Estes mesmos refrões foram
repetidos, às vezes com contundência, por cardeais, bispos, padres e leigos no
breve debate que se seguiu. Mas há um gritante silêncio em torno de algumas
questões. Praticamente ninguém tocou na crise alimentar, energética e econômica
que ameaça boa parte do planeta e do continente. Fala-se da corrupção como se
fosse um pecado apenas dos agentes políticos, mas omite-se os corruptores, que
são os agentes do mundo empresarial. Fala-se muito de secularismo e de relativismo,
mas silencia-se sobre o imperialismo econômico e financeiro. E o ecumenismo
parece uma palavra que desapareceu do dicionário da Igreja católica e das
preocupações dos pastores.
Eu o o Pe. Luis Carlos Moraes (MSC) |
Para mim foram preocupantes
algumas intervenções sobre necessidade de resgatar o caráter católico das escolas
e universidades, ou seja: transformá-las em instrumentos de catequese
doutrinação, especialmente nas questões relacionadas à família, ao sexo e à
reprodução da vida. O resto interessa menos ou nada. Não quero dizer que
família, aborto e eutanásia não sejam questões relevantes, mas gostaria que me
ajudassem a encontrar as passagens bíblicas que comprovam que essas foram
questões que mais ocuparam Jesus Cristo e que ele colocou como prioridade...

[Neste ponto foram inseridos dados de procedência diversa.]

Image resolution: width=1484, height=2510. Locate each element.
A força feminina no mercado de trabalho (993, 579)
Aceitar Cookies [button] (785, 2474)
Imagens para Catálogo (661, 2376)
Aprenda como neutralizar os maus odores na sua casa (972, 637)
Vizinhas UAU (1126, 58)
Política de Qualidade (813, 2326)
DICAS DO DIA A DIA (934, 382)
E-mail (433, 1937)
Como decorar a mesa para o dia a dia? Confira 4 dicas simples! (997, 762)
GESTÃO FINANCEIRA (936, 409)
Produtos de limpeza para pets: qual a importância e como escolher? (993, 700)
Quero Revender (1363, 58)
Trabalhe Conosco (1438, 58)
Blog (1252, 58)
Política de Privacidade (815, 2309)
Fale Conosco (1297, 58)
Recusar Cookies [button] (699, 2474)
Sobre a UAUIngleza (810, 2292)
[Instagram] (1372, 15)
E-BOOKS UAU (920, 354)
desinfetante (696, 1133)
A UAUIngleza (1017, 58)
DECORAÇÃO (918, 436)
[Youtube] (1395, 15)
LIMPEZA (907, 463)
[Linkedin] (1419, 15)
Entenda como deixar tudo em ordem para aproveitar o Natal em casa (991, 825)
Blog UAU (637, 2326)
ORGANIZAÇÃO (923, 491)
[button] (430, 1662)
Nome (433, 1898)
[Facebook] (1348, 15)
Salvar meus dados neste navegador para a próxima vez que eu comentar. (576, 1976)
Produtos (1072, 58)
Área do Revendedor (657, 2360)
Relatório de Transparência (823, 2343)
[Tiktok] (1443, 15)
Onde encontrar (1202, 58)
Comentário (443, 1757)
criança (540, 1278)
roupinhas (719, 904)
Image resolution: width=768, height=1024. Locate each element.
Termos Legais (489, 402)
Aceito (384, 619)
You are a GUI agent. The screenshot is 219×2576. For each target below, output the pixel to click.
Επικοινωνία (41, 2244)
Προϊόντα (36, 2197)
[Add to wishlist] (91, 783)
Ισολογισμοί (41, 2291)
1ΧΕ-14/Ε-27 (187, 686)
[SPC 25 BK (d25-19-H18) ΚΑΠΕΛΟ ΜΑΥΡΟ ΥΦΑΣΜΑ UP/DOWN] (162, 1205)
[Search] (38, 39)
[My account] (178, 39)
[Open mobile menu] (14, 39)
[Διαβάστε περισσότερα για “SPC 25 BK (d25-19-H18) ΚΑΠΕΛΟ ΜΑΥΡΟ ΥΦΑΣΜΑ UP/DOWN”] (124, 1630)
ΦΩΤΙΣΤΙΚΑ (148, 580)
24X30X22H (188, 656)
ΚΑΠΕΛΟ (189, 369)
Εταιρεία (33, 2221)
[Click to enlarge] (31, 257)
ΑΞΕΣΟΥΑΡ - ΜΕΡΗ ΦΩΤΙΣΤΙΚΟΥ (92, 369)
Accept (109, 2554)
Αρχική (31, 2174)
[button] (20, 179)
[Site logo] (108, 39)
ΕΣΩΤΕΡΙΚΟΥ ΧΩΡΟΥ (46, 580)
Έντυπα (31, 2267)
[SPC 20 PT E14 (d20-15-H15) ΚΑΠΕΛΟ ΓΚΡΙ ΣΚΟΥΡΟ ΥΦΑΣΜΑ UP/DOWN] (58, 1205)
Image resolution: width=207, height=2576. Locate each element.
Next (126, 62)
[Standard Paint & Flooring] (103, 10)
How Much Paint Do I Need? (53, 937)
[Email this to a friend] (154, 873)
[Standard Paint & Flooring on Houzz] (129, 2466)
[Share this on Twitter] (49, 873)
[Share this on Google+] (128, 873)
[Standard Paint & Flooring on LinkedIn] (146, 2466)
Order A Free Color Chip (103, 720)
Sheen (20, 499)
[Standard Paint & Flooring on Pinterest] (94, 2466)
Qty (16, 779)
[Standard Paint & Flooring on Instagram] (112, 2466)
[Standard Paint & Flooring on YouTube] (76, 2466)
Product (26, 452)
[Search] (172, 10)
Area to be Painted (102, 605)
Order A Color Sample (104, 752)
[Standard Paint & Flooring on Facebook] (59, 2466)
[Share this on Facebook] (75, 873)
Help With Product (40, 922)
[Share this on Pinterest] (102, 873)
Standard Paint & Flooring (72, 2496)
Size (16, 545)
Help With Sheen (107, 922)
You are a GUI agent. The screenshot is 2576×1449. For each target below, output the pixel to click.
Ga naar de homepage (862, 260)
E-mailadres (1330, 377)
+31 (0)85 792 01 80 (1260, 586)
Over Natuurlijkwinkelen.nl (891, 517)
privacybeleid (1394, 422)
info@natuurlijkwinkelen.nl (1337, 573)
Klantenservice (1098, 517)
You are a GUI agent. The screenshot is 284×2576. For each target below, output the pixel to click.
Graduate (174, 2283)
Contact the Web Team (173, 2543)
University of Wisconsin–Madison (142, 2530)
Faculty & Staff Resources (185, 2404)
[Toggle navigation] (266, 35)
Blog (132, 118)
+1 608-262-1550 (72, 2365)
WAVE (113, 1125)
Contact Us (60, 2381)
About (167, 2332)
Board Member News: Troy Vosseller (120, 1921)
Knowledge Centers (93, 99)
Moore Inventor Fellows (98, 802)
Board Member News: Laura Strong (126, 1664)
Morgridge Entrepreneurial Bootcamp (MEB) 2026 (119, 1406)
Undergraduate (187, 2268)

Tenho a nítida impressão que a
Igreja das Américas esqueceu sua história recente e perdeu seu rumo. A estratégica
traçada pelo presidente Reagan nos anos 80 parece ter dado certo. A teologia da
libertação foi amordaçada. Na ação pastoral, a agenda social deu lugar a uma
agenda moral. O pecado se deslocou das estruturas capitalistas para as Igrejas
evangélicas. Multiplica-se um clero centrado nos ritos, vestes e celebrações de
massa. As pastorais sociais só sobrevivem heróicamente e quase sem recursos
humanos e econômicos. A que serve discutir a colaboração intercelesial se não
temos mais um rumo que valha a pena?